** INFORMATION SHOWN follows **
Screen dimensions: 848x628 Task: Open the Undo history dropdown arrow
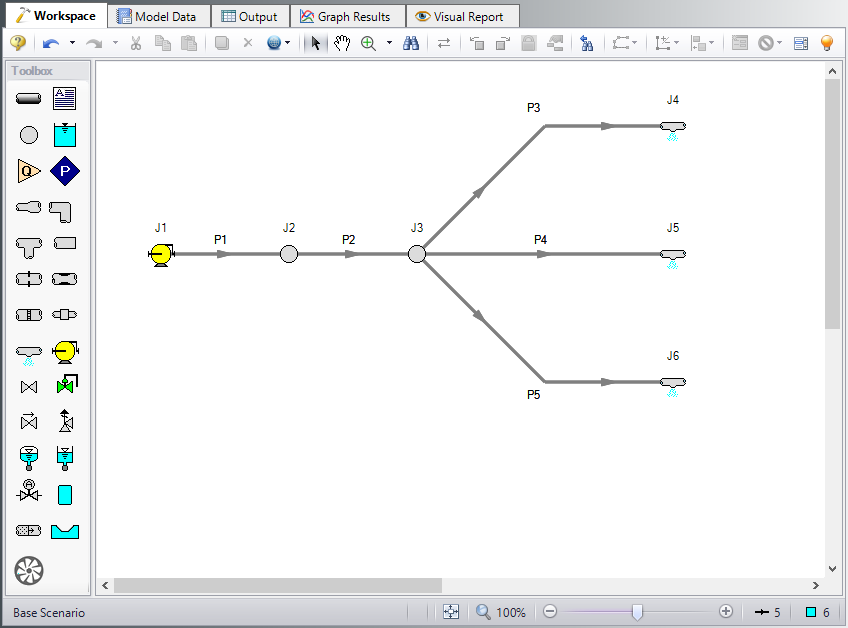pyautogui.click(x=72, y=43)
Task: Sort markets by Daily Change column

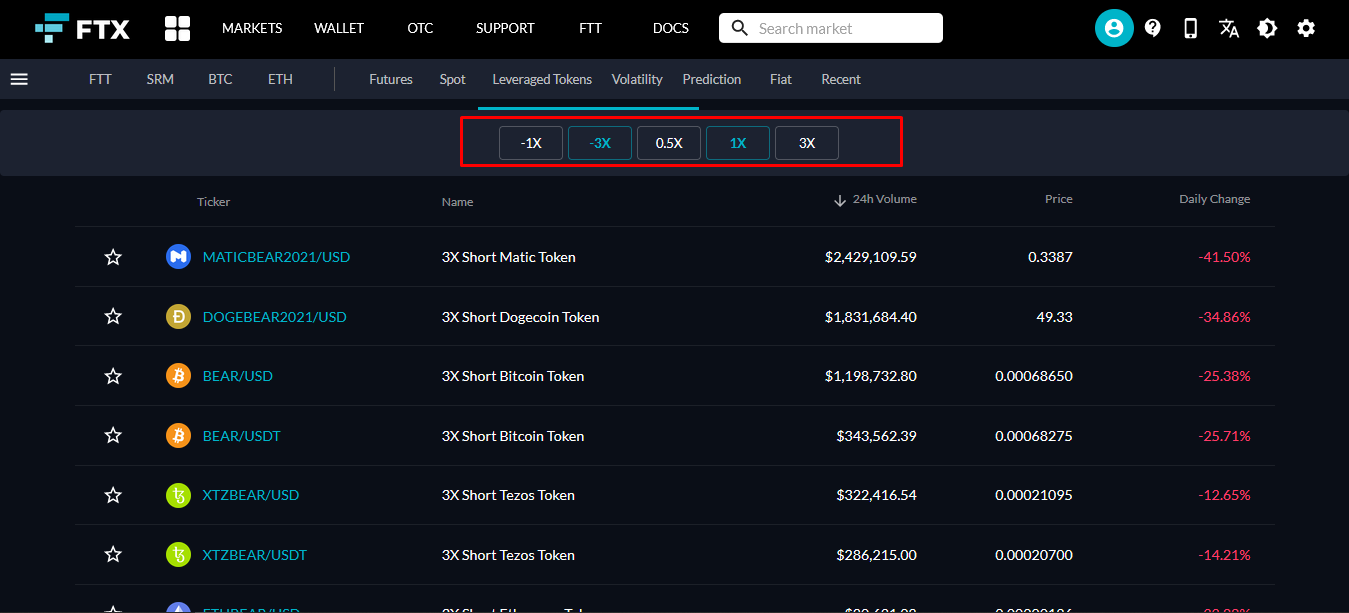Action: pyautogui.click(x=1214, y=199)
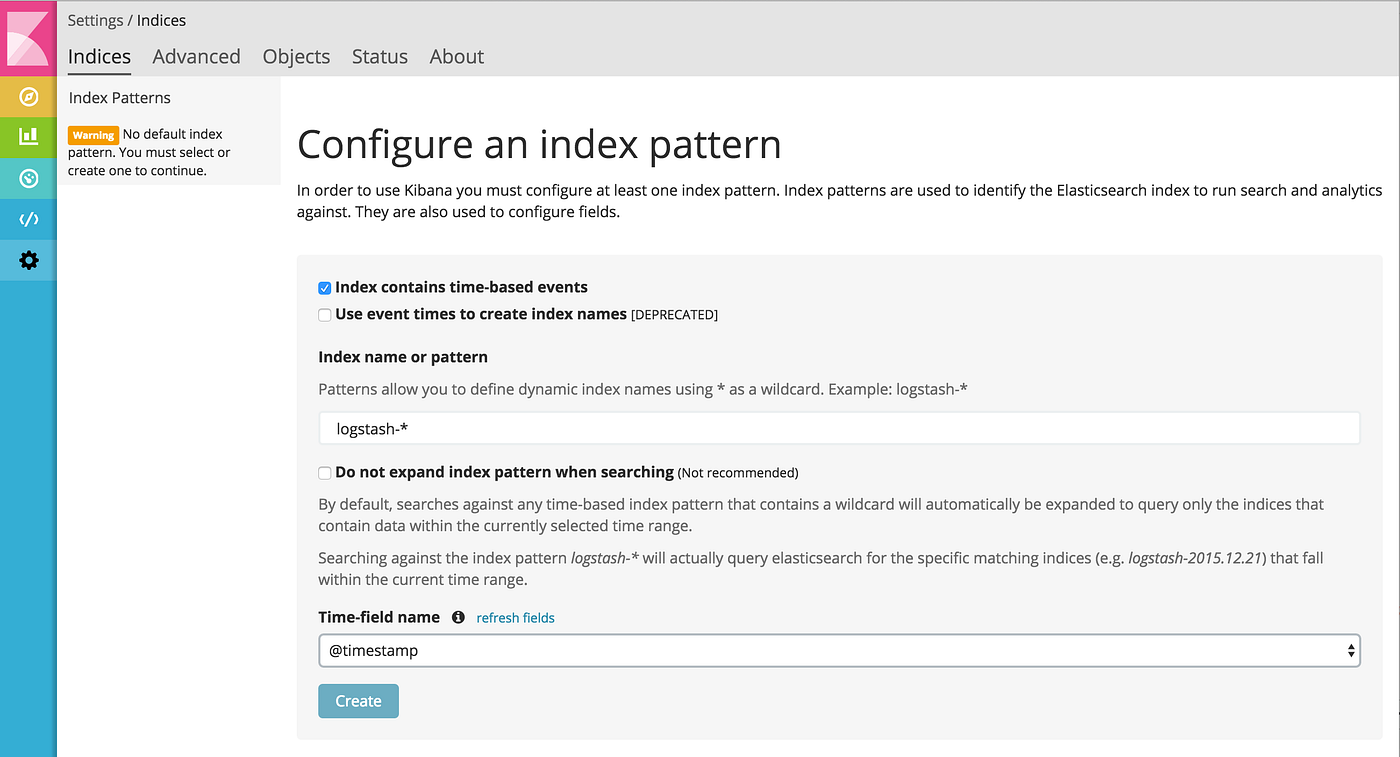
Task: Switch to the Advanced tab
Action: [196, 57]
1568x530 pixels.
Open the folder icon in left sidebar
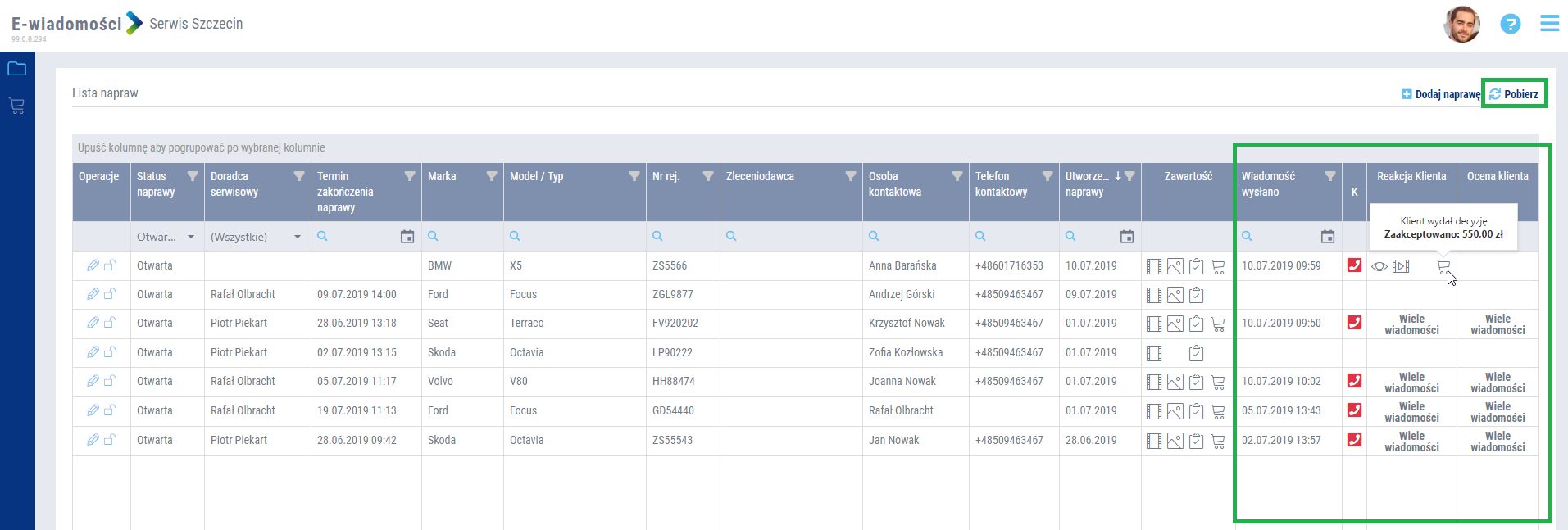(16, 69)
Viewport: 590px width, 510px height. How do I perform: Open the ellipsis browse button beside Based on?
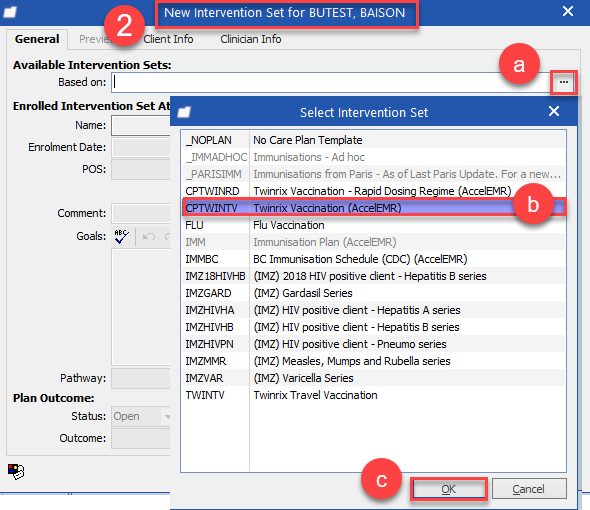(563, 82)
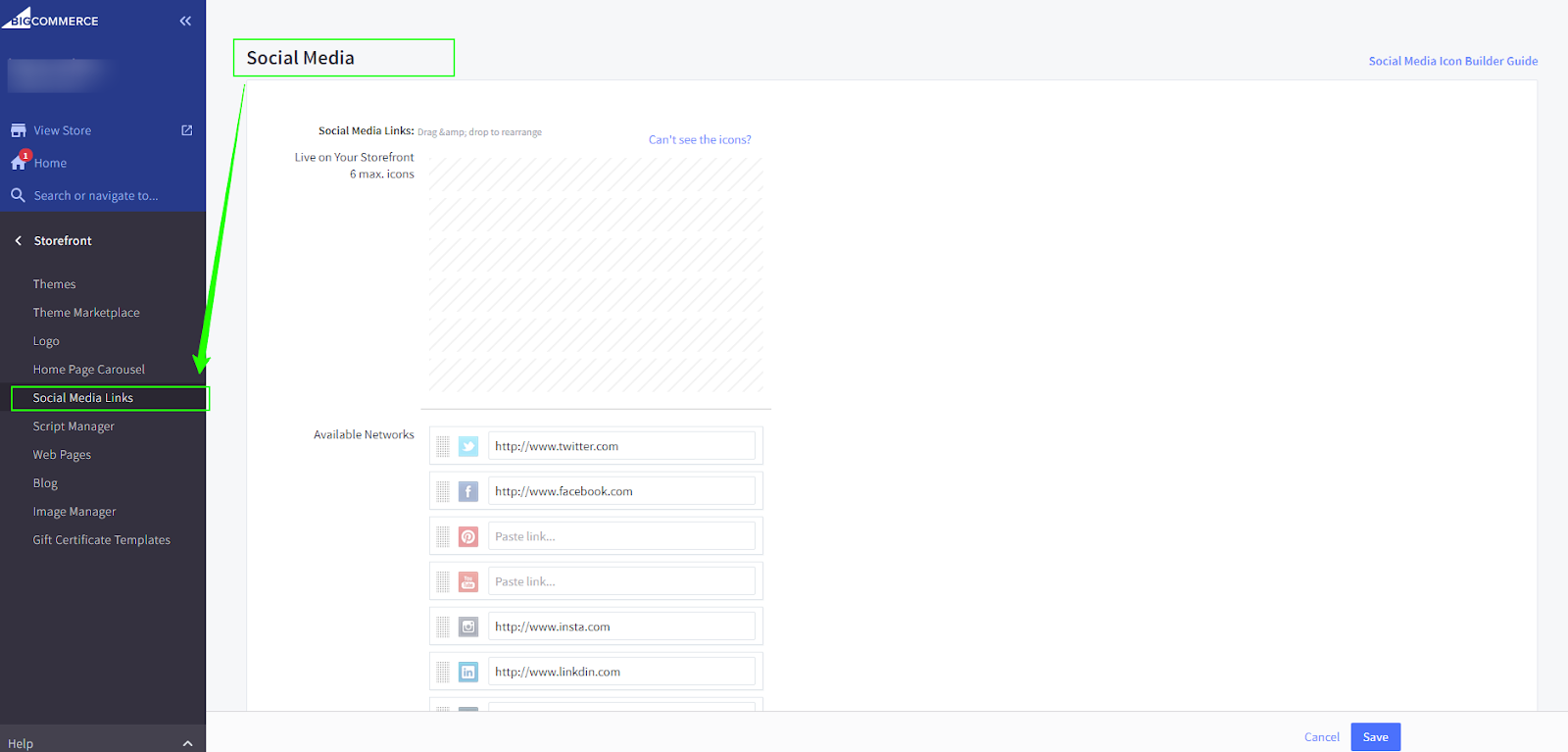Image resolution: width=1568 pixels, height=752 pixels.
Task: Open Search or navigate to field
Action: (95, 195)
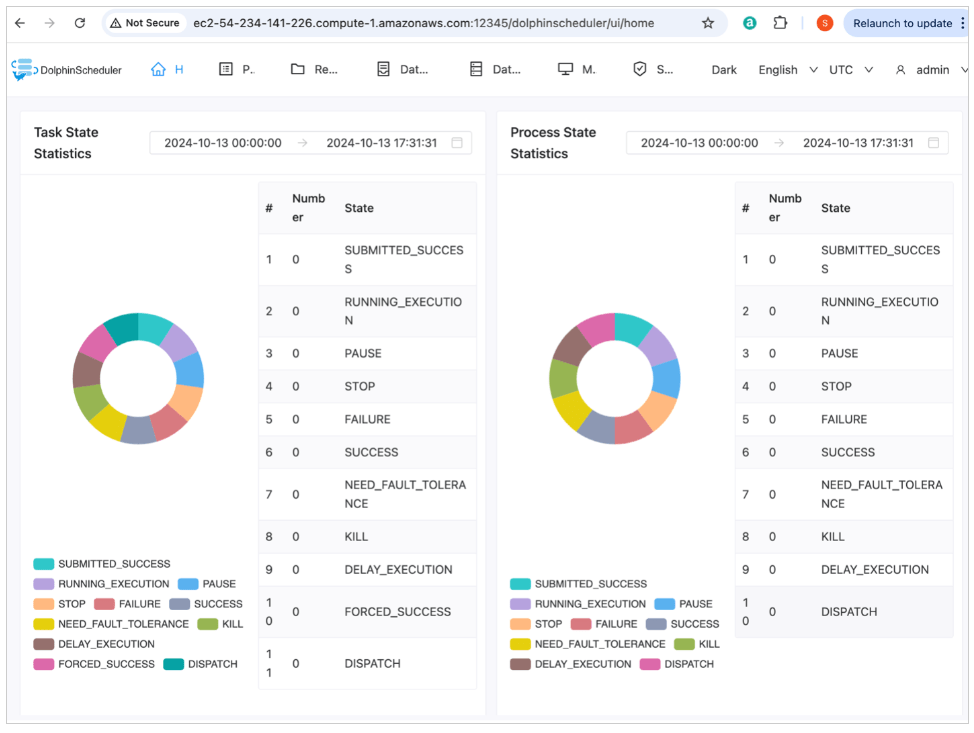
Task: Open Monitor via the screen icon
Action: click(565, 69)
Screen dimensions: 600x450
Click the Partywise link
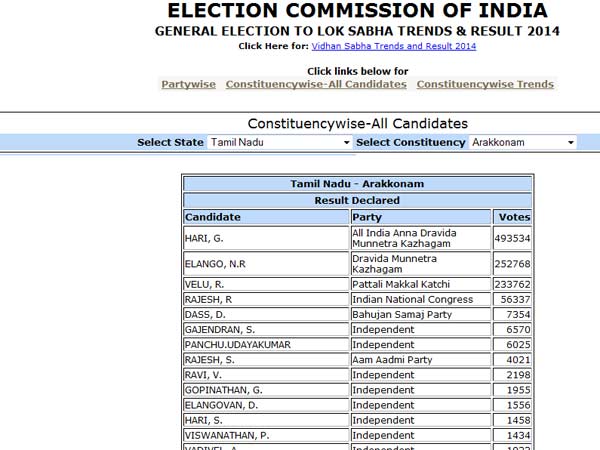[188, 84]
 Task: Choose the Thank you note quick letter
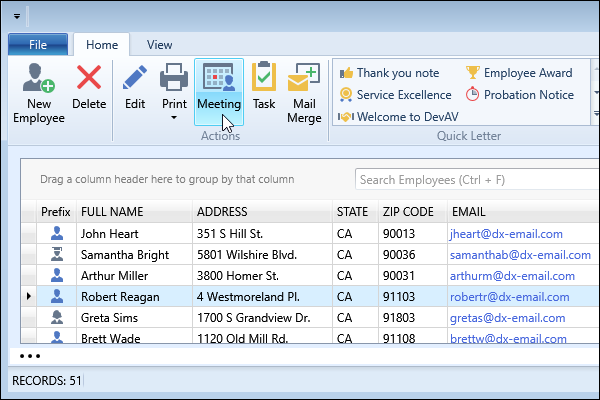[x=389, y=73]
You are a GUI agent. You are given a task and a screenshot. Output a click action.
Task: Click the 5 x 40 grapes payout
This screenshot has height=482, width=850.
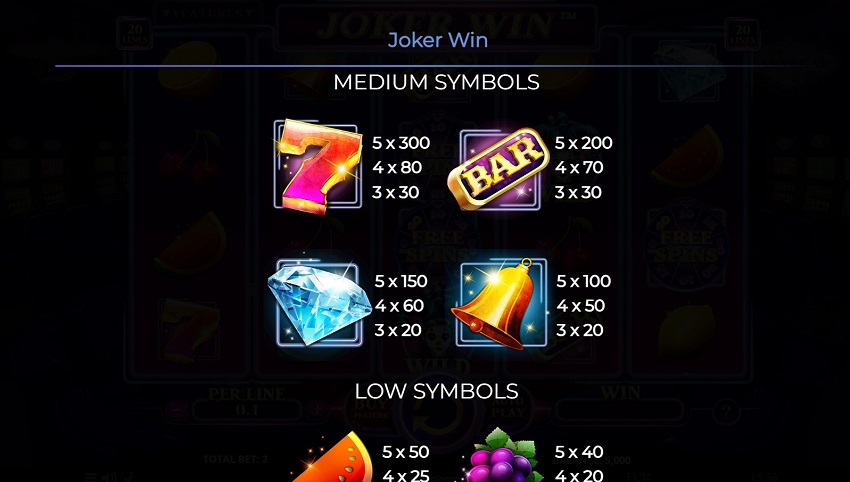click(579, 452)
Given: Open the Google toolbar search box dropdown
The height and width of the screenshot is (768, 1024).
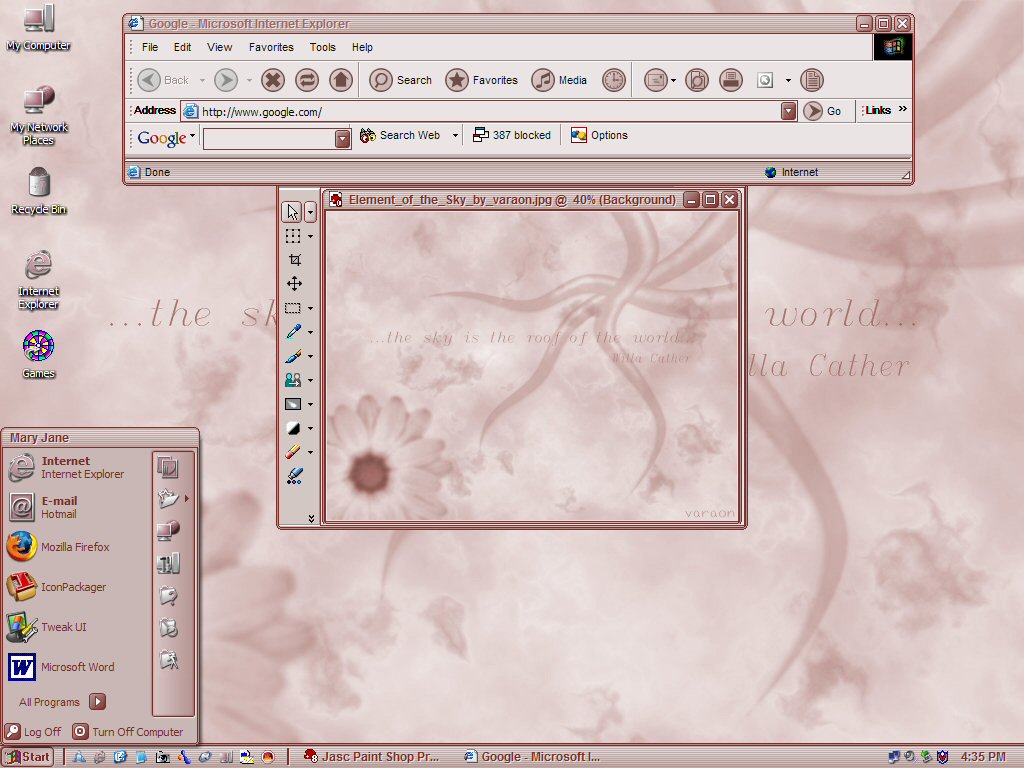Looking at the screenshot, I should 343,138.
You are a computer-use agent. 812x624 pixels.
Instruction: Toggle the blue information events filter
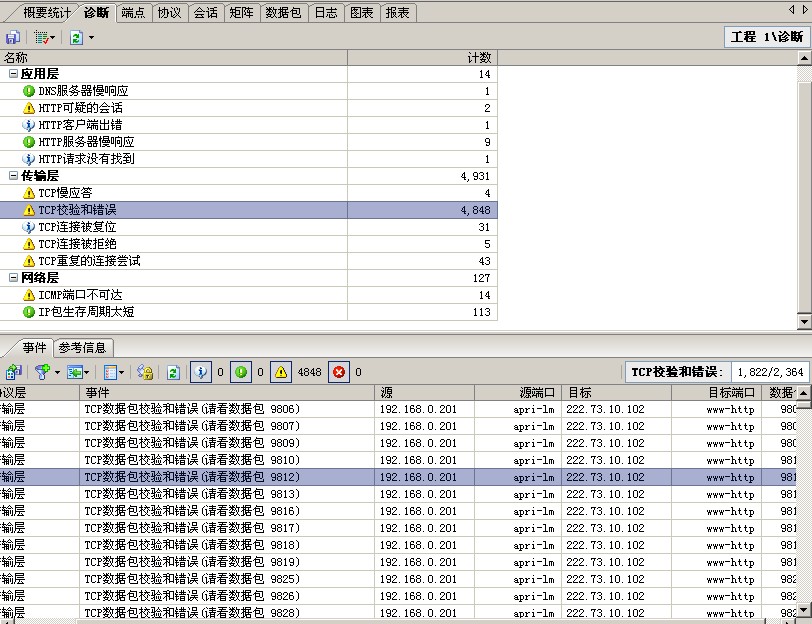pyautogui.click(x=200, y=372)
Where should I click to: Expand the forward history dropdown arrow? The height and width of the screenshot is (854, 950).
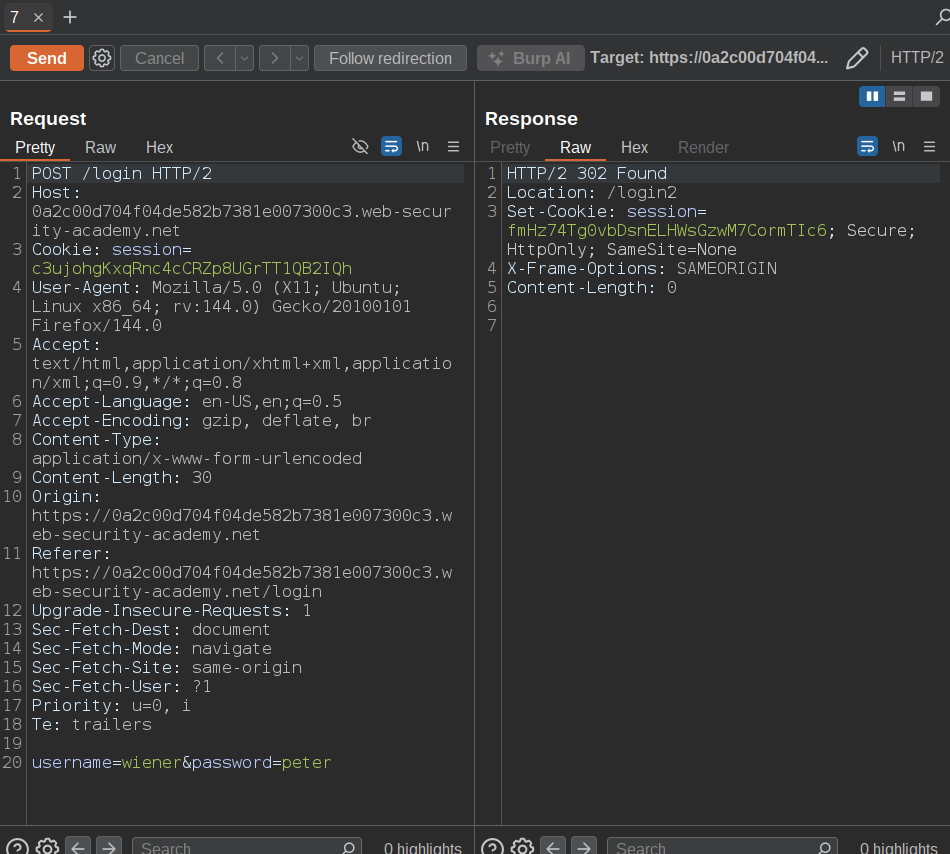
** End of INFORMATION SHOWN **
• TASK DETAILS: Output the records exactly, and let none of their pictures appear in the copy.

• RESULT:
Screen dimensions: 848x628 Task: Open the Undo history dropdown arrow
pyautogui.click(x=72, y=43)
Task: Sort markets by Daily Change column

Action: pyautogui.click(x=1214, y=199)
Task: Switch to the Advanced tab
Action: [196, 57]
1568x530 pixels.
Open the folder icon in left sidebar
(16, 69)
Viewport: 590px width, 510px height. How do I perform: Open the ellipsis browse button beside Based on?
(563, 82)
Image resolution: width=1568 pixels, height=752 pixels.
Task: Open Search or navigate to field
Action: (95, 195)
Task: Open Monitor via the screen icon
Action: click(565, 69)
Screen dimensions: 600x450
Click the Partywise link
[188, 84]
 Task: Choose the Thank you note quick letter
[x=389, y=73]
You are a GUI agent. You are given a task and a screenshot. Output a click action.
Task: Click the 5 x 40 grapes payout
This screenshot has height=482, width=850.
click(579, 452)
Given: Open the Google toolbar search box dropdown
The height and width of the screenshot is (768, 1024).
Looking at the screenshot, I should 343,138.
You are a computer-use agent. 812x624 pixels.
Instruction: Toggle the blue information events filter
pyautogui.click(x=200, y=372)
Where should I click to: Expand the forward history dropdown arrow? The height and width of the screenshot is (854, 950).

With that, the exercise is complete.